* **To do**: From the data below, give the number of lines holding the word "beside", with nothing else added.

==== Supplied material

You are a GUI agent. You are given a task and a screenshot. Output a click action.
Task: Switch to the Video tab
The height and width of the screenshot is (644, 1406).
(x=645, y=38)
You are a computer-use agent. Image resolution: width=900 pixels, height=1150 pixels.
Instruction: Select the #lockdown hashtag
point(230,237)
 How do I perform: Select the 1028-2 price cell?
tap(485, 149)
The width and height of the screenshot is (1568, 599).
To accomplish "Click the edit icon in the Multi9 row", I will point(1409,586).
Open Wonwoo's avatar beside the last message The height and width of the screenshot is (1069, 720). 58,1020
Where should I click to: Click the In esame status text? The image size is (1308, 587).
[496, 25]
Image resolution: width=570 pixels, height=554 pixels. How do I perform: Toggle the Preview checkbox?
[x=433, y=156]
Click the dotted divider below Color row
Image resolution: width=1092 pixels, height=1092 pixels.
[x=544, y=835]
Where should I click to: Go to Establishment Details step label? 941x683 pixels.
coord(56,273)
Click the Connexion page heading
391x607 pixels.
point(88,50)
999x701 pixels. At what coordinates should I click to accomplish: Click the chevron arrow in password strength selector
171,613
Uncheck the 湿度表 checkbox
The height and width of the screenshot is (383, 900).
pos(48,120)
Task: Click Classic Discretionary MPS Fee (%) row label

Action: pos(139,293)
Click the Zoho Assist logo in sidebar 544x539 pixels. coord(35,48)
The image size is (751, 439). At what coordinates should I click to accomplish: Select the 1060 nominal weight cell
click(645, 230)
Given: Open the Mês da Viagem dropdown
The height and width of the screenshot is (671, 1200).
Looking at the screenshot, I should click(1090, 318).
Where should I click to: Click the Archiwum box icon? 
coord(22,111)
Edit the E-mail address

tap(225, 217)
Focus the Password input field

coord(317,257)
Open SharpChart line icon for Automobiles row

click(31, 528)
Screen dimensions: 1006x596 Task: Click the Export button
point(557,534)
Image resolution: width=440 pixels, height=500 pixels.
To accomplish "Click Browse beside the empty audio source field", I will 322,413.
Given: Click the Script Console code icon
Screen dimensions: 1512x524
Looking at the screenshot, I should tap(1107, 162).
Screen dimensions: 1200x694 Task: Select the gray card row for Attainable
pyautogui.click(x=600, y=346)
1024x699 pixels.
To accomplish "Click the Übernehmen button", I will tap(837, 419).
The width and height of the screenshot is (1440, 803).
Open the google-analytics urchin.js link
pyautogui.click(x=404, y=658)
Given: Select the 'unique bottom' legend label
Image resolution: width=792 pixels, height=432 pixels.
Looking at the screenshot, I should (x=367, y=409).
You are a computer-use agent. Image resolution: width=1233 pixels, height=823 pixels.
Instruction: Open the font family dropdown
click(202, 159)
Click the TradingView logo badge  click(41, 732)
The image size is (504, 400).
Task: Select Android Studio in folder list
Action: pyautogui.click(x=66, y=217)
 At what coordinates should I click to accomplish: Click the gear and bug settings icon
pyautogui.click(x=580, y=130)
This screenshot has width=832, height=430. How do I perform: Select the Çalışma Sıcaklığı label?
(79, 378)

========

* **Answer area**: 2